Supreme Court of Canada –  1 S.C.R. 1025 – ‘Sioui’
The Supreme Court specifies the characteristics of treaties between Aboriginals and the Crown of Canada.
The decision explains that it is important to take into account the historical context, the capacity and the intentions of the parties to determine whether the document in question is a treaty.

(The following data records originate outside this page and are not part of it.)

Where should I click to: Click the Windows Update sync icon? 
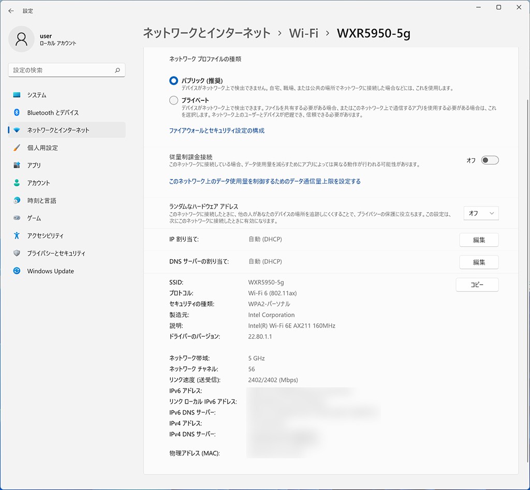(x=17, y=271)
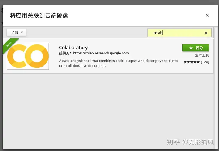Click the arrow on the 全部 filter

[22, 32]
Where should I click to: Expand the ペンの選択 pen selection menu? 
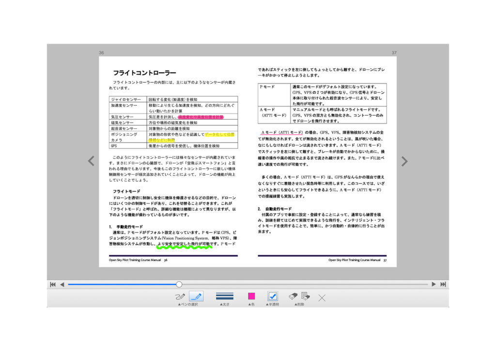pyautogui.click(x=188, y=305)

It affirms that treaties must receive a generous interpretation.
It also affirms that a treaty cannot be extinguished without the consent of the Indians concerned.
Is the document signed by General Murray a treaty in the sense of sect. 88 of the Indian Act, and if so, was it still effective at the time of the offence, committed contrary to the Regulation respecting the Parc de la Jacques-Cartier?
The document signed by General Murray, which recognizes “the free Exercise of their Religion, their Customs, and Liberty of trading with the English”, is a treaty and is still operative today (unanimous decision).
And: Régent Sioui, Conrad Sioui [sic], Georges Sioui and Hugues Sioui
Interveners: Canada and the National Indian Brotherhood / Assembly of First Nations
Around 1650, the Huron came to live in the Quebec City region after leaving their ancestral lands near Georgian Bay, in what is today known as Ontario.
Numerous Hurons settled on lands in Lorette (what is today known as Ancienne-Lorette) and regularly used the Jacques-Cartier Park for their traditional activities.
In 1760, a document signed by General Murray (then the highest-ranking officer in the British Army posted in Canada) recognized the Huron’s right to freely exercise their religion and customs on their territories and their freedom to trade with the English.
In 1983, Régent, Konrad, Georges and Hugues Sioui, members of the Huron band of the Lorette Indian reserve, today the Wendake Indian Reserve, set up a camp in Jacques-Cartier Park to practice their ancestral customs and religious rites, which required that they cut down trees and light fires.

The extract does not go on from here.